Greg sighed. "If he's recovering at home, if… if he decides he doesn't want to go back to it, are you even going to be around?"

"Recovering at home, he'll still be under the aegis of the services, and I'll be there. I work for him, not the office. If he decides he doesn't want to go back--" She shrugged. "We'll cross that bridge when we come to it. That decision is unlikely to be made for some weeks yet, unless I miss my guess. Ultimately, I'm less concerned about his return to work than I am about his mental state, and his happiness."

"Makes two of us."

"I know," she murmured. "He's very lucky to have you."


Mycroft woke, disoriented, in a private room. He had an IV in his arm and he could hear the beep of monitors. He felt awful. Uncertain exactly where he was, his eyes scanned the room, lighting on Greg, exhausted and asleep in a chair next to Mycroft's bed. The lights were dim, and there was a window reflecting the light of the room.

Hospital. Late night. At least a day, possibly two after their escape, buried in poultry crates. When he tried to speak, the only sound he could make was a quiet moan, and Greg's eyes snapped open. He blinked for a moment, then reached out to take Mycroft's hand gently.

"Hey, easy, Mycroft. How do you feel?'

Mycroft moaned again and coughed.
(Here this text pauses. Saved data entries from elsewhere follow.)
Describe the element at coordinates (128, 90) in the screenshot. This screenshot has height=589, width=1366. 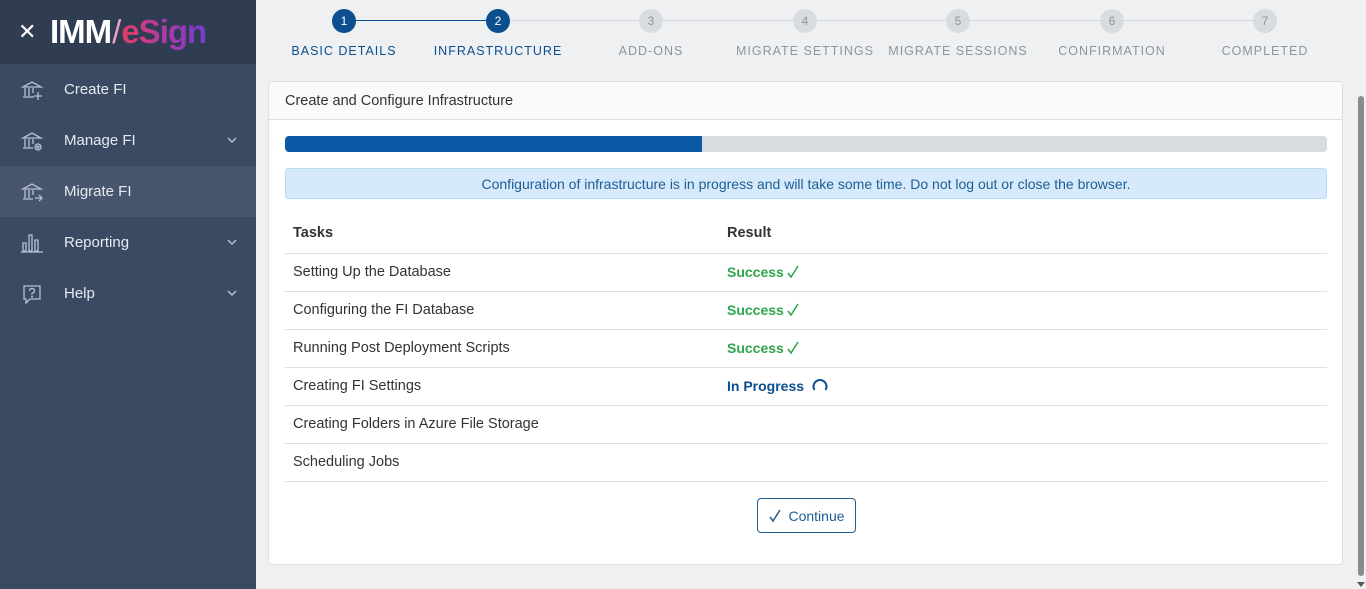
I see `sidebar-item-create-fi: Create FI` at that location. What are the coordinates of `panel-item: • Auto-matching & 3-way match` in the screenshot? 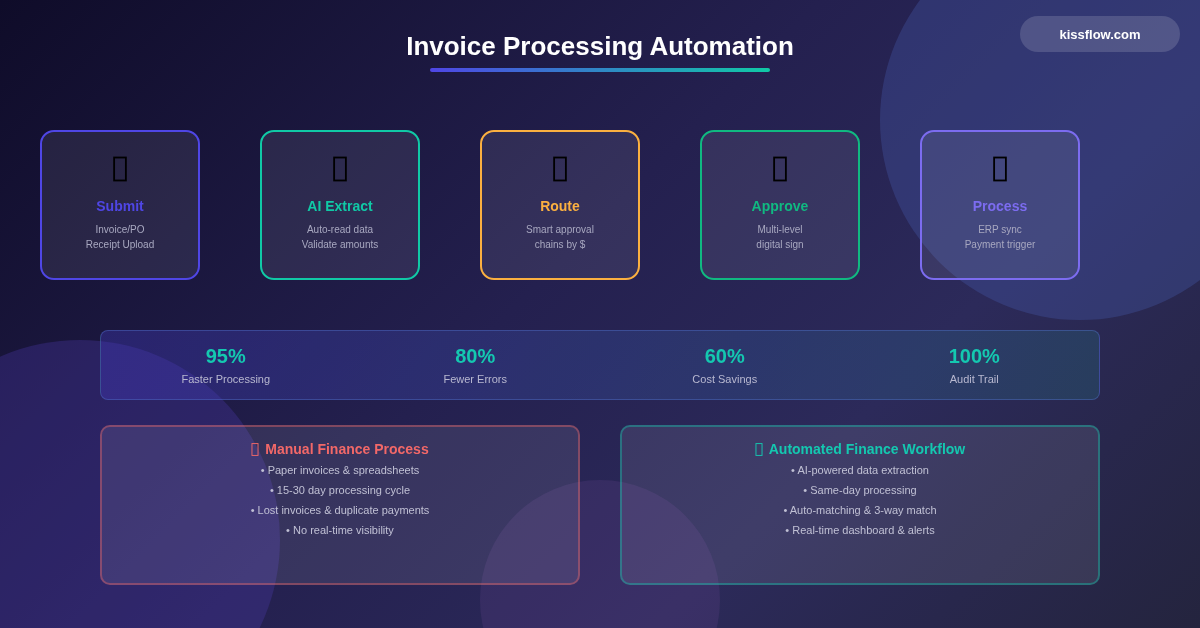 It's located at (860, 510).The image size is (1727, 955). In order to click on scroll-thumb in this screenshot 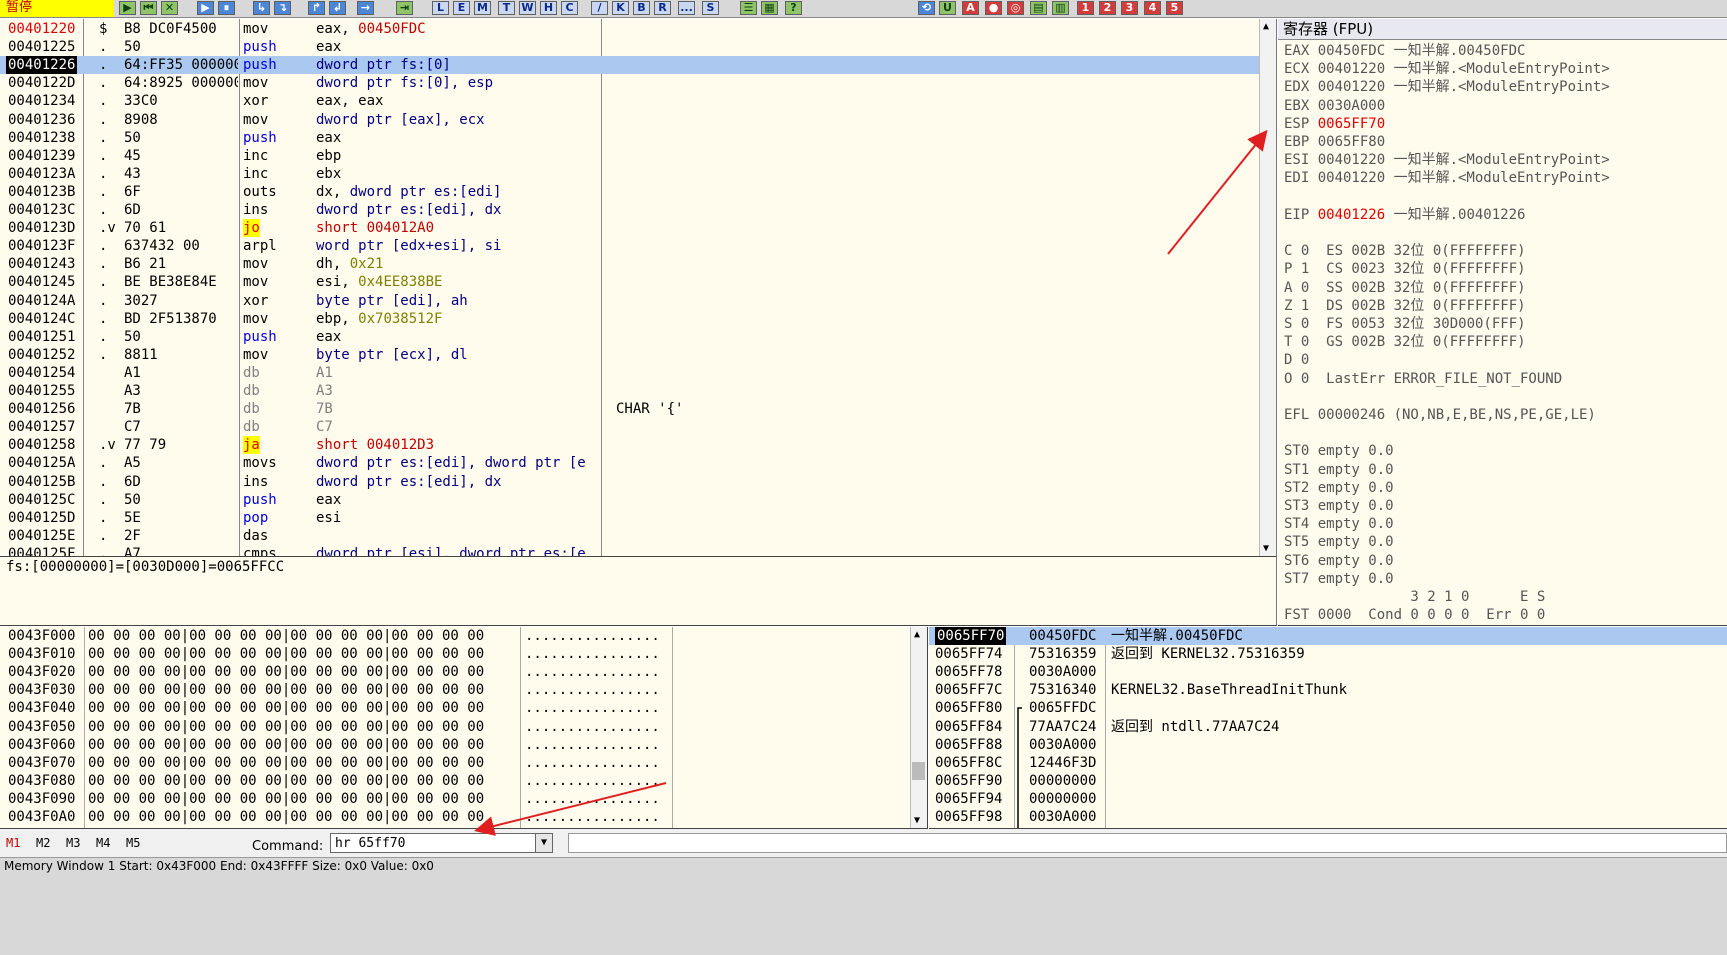, I will do `click(918, 771)`.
Greg held out a cup of water to him, and Mycroft sipped through the straw. "Awful," he croaked, when he'd had enough to drink.

"What's the last thing you remember?"

"The lorry. The crates. Being helped out."

Greg nodded. "Do you know what day it is?"

Mycroft shook his head gingerly. "Lost track of time."

"Understandable. You've been in hospital three days now. You're going to recover. You had surgery for a badly torn rotator cuff. You've got three broken ribs and you had quite the concussion. It's... " Greg swallowed and took a deep breath. "They really hurt you. It's going to be a while before you're okay again, but you will be. You should be able to go home again in a day or two, if you have someone to look after you." His fingers tightened around Mycroft's hand. "If you're okay with that, I'd… I'd like it to be me."

"You'd… do that?"

Greg smiled sadly and shook his head. "I went on what might have been a suicide mission to bring you back. You think a little looking after you is going to bother me?"

"But… what about work?"

"Andrea's got me on indefinite leave. Family emergency."

Family? "I don't understand," he said, confused.

"You, Mycroft. You're the family emergency."

Although Mycroft could make no claims to be thinking clearly, this was important and obvious. "You… you wish to begin a relationship with me." It was obvious, but it didn't make sense. "Why?"

"Seemed like both of us wanted that. If I'm wrong, it's okay. I'm not going to push you for anything. I still want to help, though. I still want to be here for you."

Mycroft shook his head slowly, exhausted. "How could anyone not want you?"

Greg huffed a humourless laugh. "I'm sure my ex can give you an itemized list."

"You'll be... disappointed if you spend time in my company." Pushing through the mental dullness caused by the medication was hard, but Mycroft needed to see him. Needed to feel Greg's hand in his. Even if it didn't last.

"I doubt that." Greg sighed. "You have a lot of recovery ahead of you, Mycroft, both physical and mental. All I ask is that you don't try to push me away. Just let me be here for you. The rest of it will happen or not. If anything happens, we can just let it." Greg lifted Mycroft's hand and pressed a kiss to his knuckles. "The only thing that you should be focused on is getting through this. I'll be here as much as you'll let me."

Exhausted, Mycroft nodded. He had no idea how he would cope with this, but with Greg by his side, he could try.